Lecture 15

  • Higher indifference curves are preferred to lower ones - consumers prefer to have more of something.
  • Indifference curves are downward supplying - consumers are willing to give up some good only if they get some other good in return.
  • Indifference curves do not cross.
  • Indifference curves are bowed inwards - consumers are more willing to trade away goods they have in abundance.

Perfect substitutes are goods with straight-line indifference curves. As a result, the marginal rate of substitution is constant. For example, nickels and dimes.
Goods with right-angle indifference curves are perfect complements. For example, left shoes and right shoes.

A point at which the budget constraint curve and indifference curve touch (tangentially) is known as the optimum.
Therefore, the consumer chooses to consume such that the marginal rate of substitution is equal to the relative price. We are just equating the slope of the indifference curve and the slope of the budget constraint.
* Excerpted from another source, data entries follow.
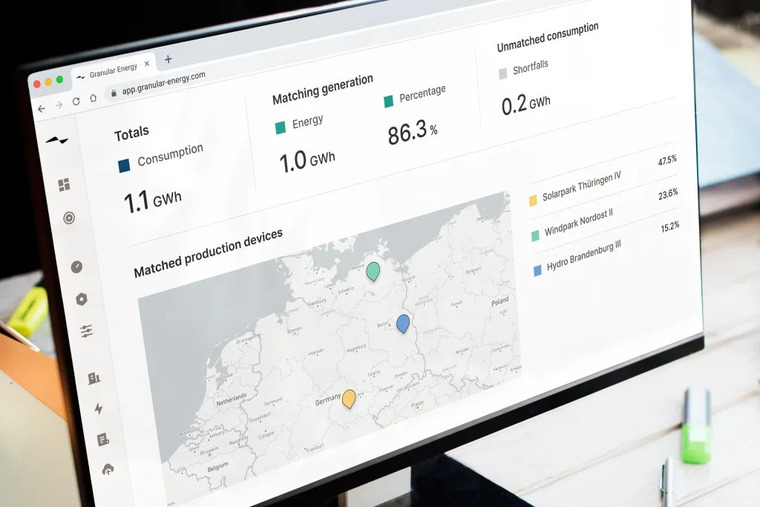The height and width of the screenshot is (507, 760).
Task: Click the browser home button
Action: coord(93,98)
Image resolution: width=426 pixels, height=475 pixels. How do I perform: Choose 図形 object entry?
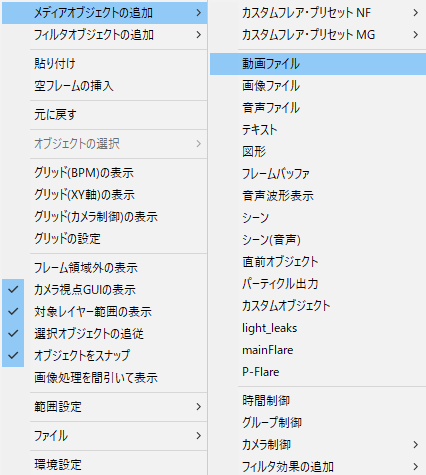coord(318,152)
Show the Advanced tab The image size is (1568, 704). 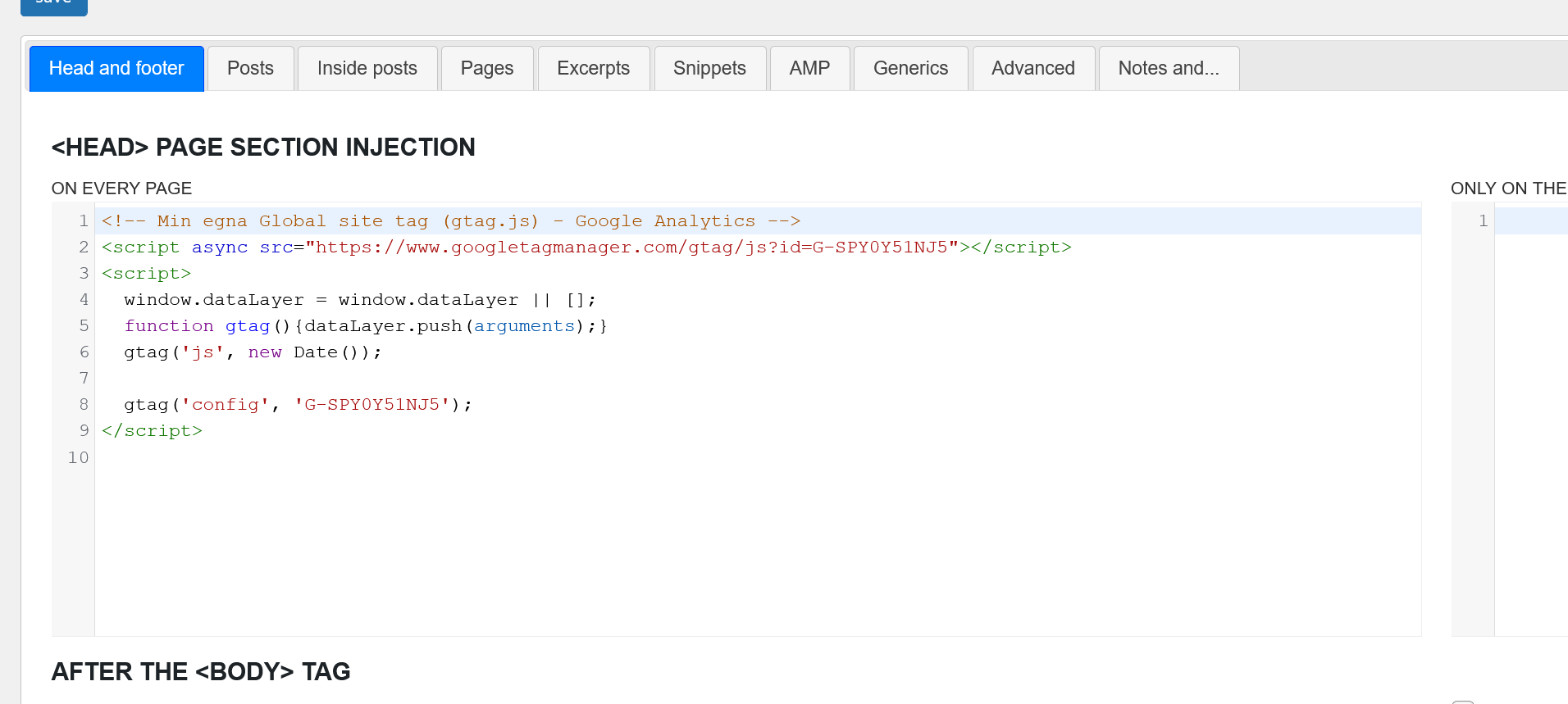[1032, 68]
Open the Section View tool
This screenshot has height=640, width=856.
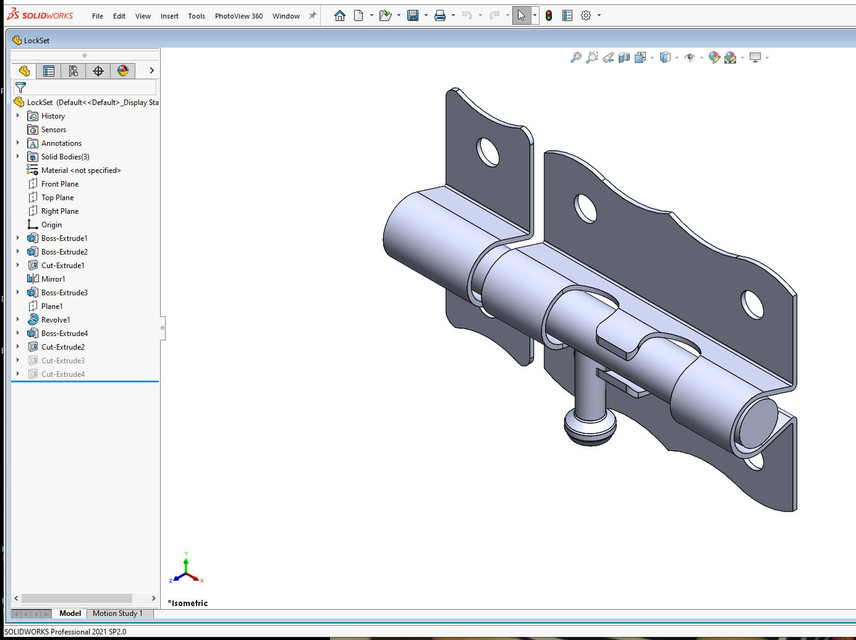click(624, 57)
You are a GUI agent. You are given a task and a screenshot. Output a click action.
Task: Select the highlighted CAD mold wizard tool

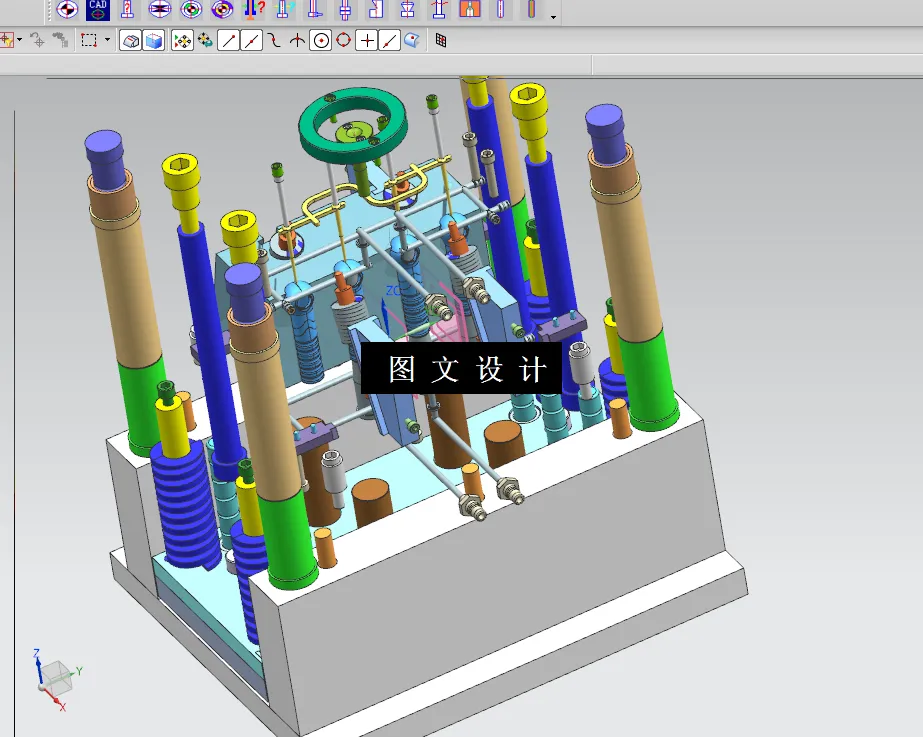(97, 10)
At the optimum, the valuation of the two goods equals the market’s valuation.

An increase in income shifts the budget constraint curve outwards.

The substitution effect is the change in consumption that occurs when a price change moves the consumer along an indifference curve to a point with a different marginal rate of substitution (along the indifference curve).
The income effect is the change in consumption that occurs when a price change moves the consumer to a higher or lower indifference curve.